A family plan to Sontiq’s IdentityForce includes the option to select ChildWatch, our child identity theft protection and restoration services that recently earned the Parent Tested Parent Approved (PTPA) Seal of Approval for an unprecedented eight years in a row. ChildWatch includes:
- Thorough and ongoing identity monitoring
- Smart SSN Tracker, which alerts you if there is an unfamiliar name, alias, or address associated with your child’s Social Security number
- Award-winning Social Media Identity Monitoring Suite
- $1 million in identity theft insurance and fully managed recovery services
To learn more about the harmful effects of child identity theft and the simple steps you can take to protect your children’s personal information, visit our Member Support area under Identity Theft 101.

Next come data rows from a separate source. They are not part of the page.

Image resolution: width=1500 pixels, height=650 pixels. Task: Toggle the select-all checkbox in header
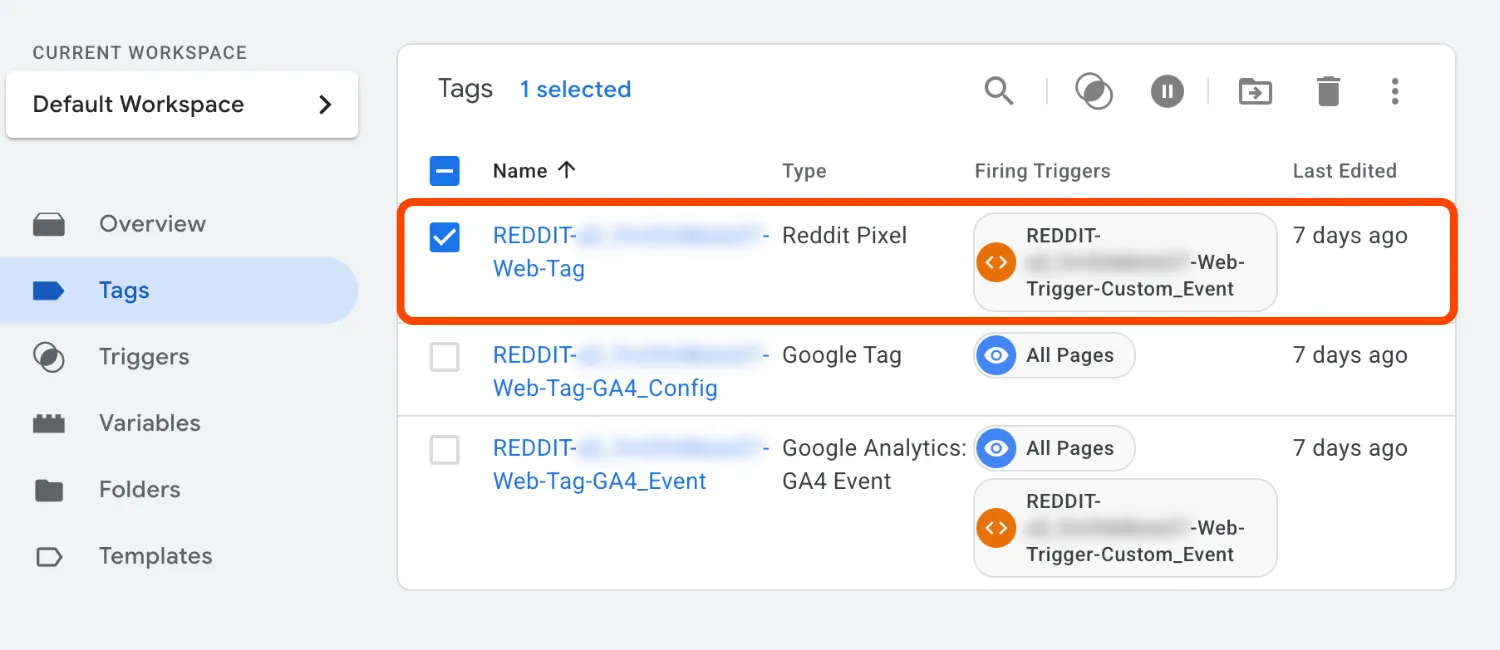444,170
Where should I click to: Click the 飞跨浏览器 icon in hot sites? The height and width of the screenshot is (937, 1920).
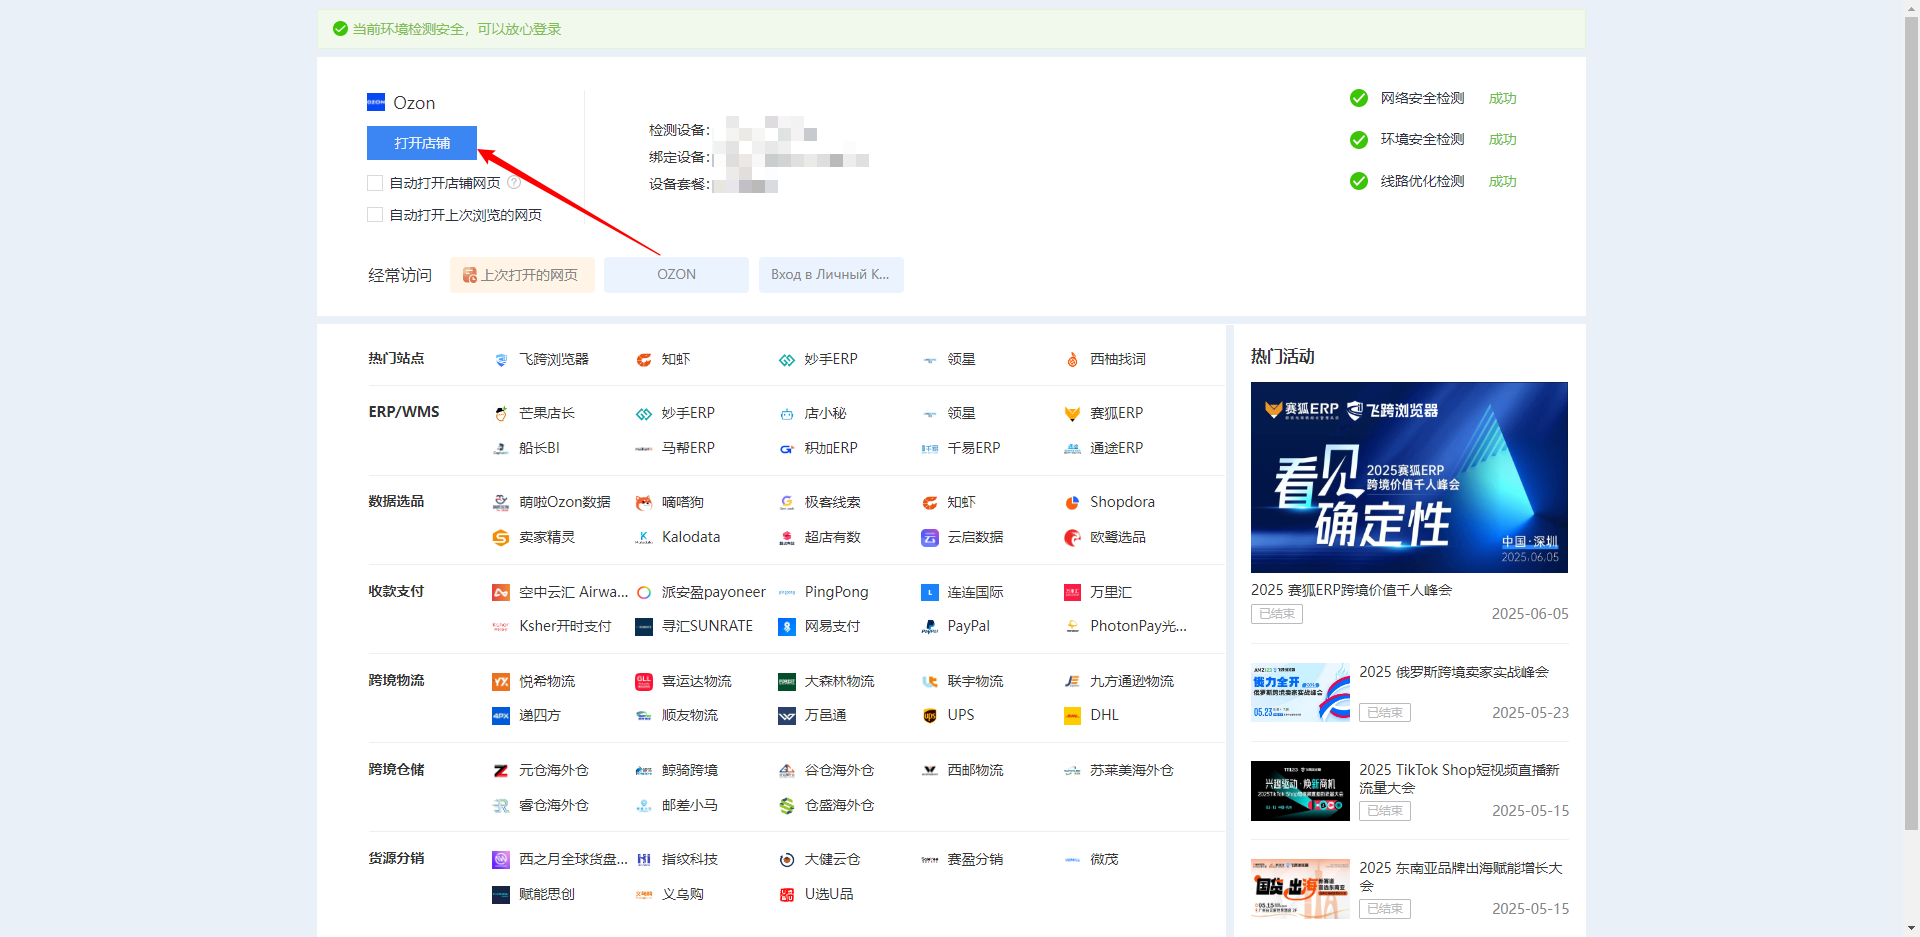pyautogui.click(x=501, y=360)

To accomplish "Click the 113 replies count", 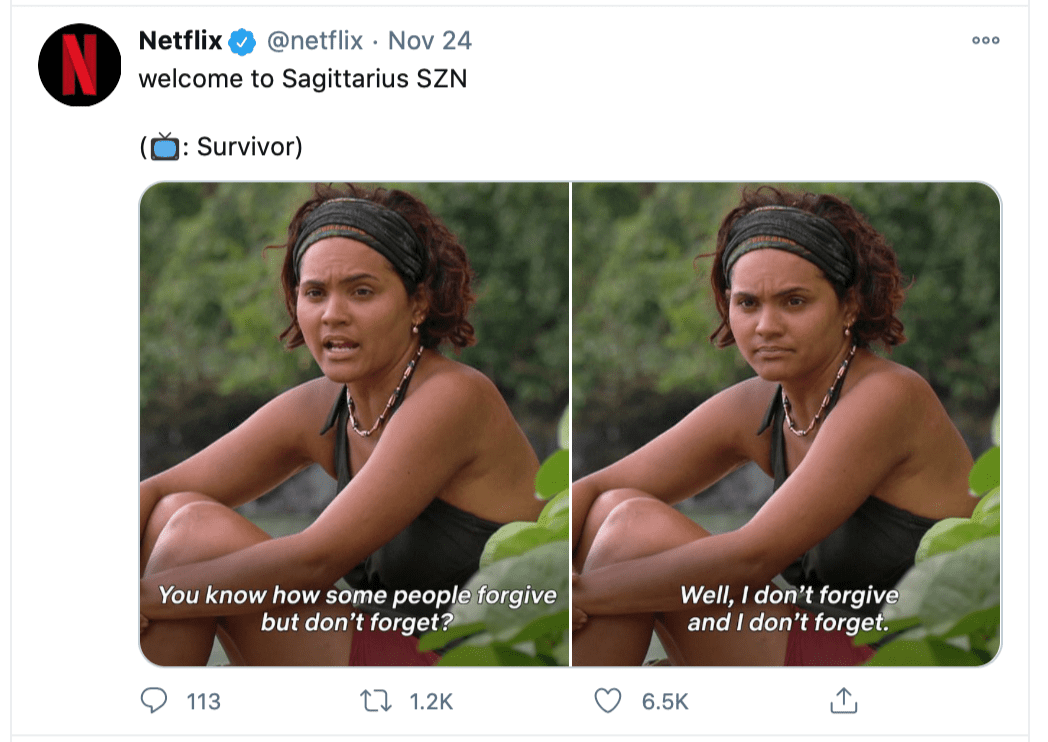I will [203, 701].
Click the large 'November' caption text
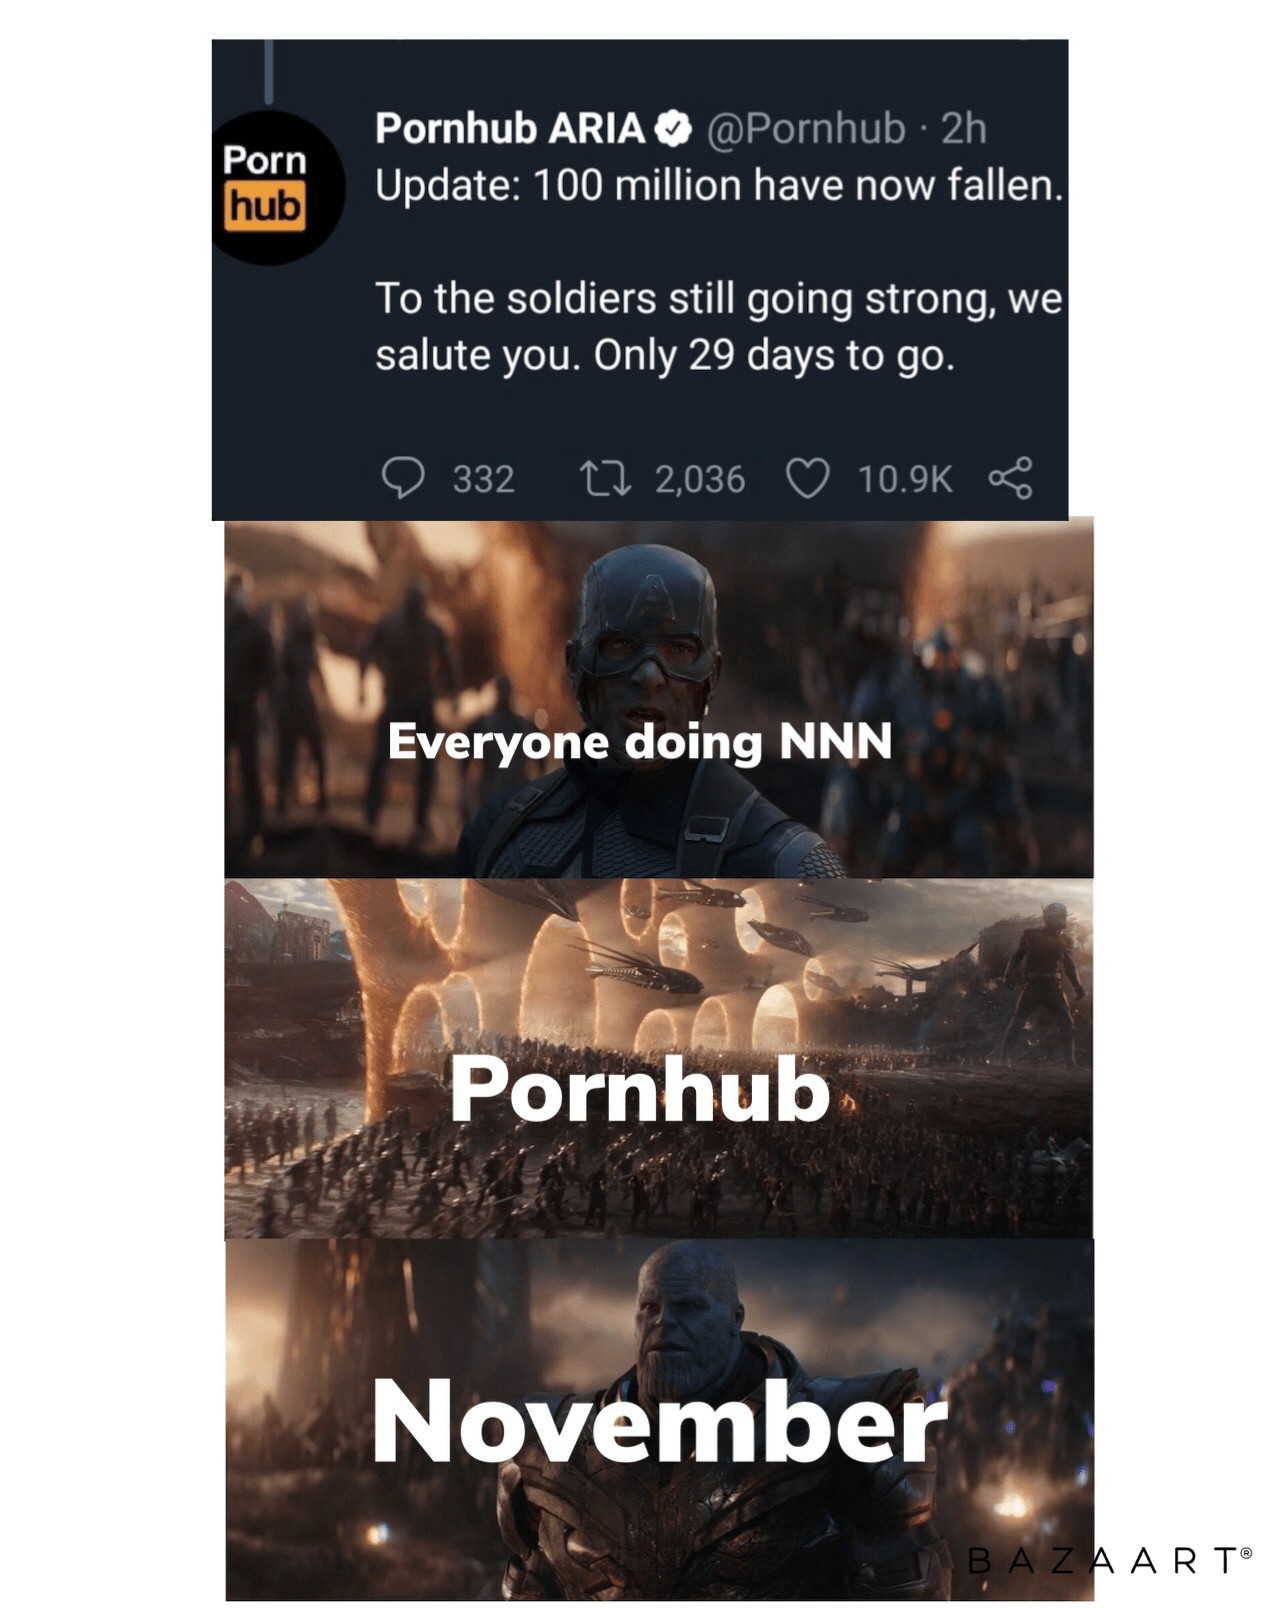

Where is my child’s personal information at risk?
Any place that stores your child’s personally identifiable information (PII) is a possible risk. Schools and health providers in particular are under increased threat from cybercriminals with ransomware attacks having increased dramatically in the last few years. Don’t readily give a child’s personal information, such as a Social Security number, when asked. Find out if that information must be used or if there are other options, and inquire about the security measures being employed to keep that information safe.
Family ID Theft
What can I do when I feel totally overwhelmed by everything I need to do to protect my identity?
Don’t be scared into inaction. You don’t have to do everything at once. Practicing cyber and identity hygiene is all about doing little things that add up. Think of it as adding layers, where every little thing you do adds up so that you’re not the cybercriminal’s low-hanging fruit for attack. Download tip sheets like this one and check off the items as you complete them. You’ll be surprised how much impactful progress you can make in a short time!
I’d like to learn more about how to protect my family. What do you recommend?
Our Resources page features educational blogs, tip sheets and webinars that highlight the latest threats to your identity and how you can best protect all the identities for which you’re responsible.
What should I do if a family member’s personal information or identification documents have been stolen?
If you suspect that someone has stolen your identity, there are several things you need to do.
- Report the theft to the local police, the Federal Trade Commission (FTC), and your State Consumer Protection Office or Attorney General. You should also contact the company or financial institution where the fraud occurred to inform them that a false account has been opened in your name. For tax fraud, contact the IRS.
- Freeze your accounts by contacting the three credit reporting agencies—TransUnion, Experian and Equifax.
- Call your bank to report the situation to the fraud departments of all of your financial institutions (any and all banks with which you do business or have current accounts).
If you are an IdentityForce member, call our Member Services team at 1-877-694-3367. Many of our experts have been doing this for 20+ years and we offer comprehensive identity restoration through our certified experts. There are additional resources on the FTC website that are helpful and instructive for victims of identity theft.
Are identity crimes increasing, decreasing, or staying flat?
Identity crimes continue to increase. In 2021, the Federal Trade Commission’s Consumer Sentinel Network reported a 73% increase in identity theft – growing from 650,000 reports in 2019 to nearly 1.4 in 2020.
The FTC also noted the number of identity theft cases in which victims’ information was used to apply for government benefits like unemployment compensation skyrocketed 2,920% last year – driven in part by the availability of federal funds for financial relief during the COVID-19 pandemic.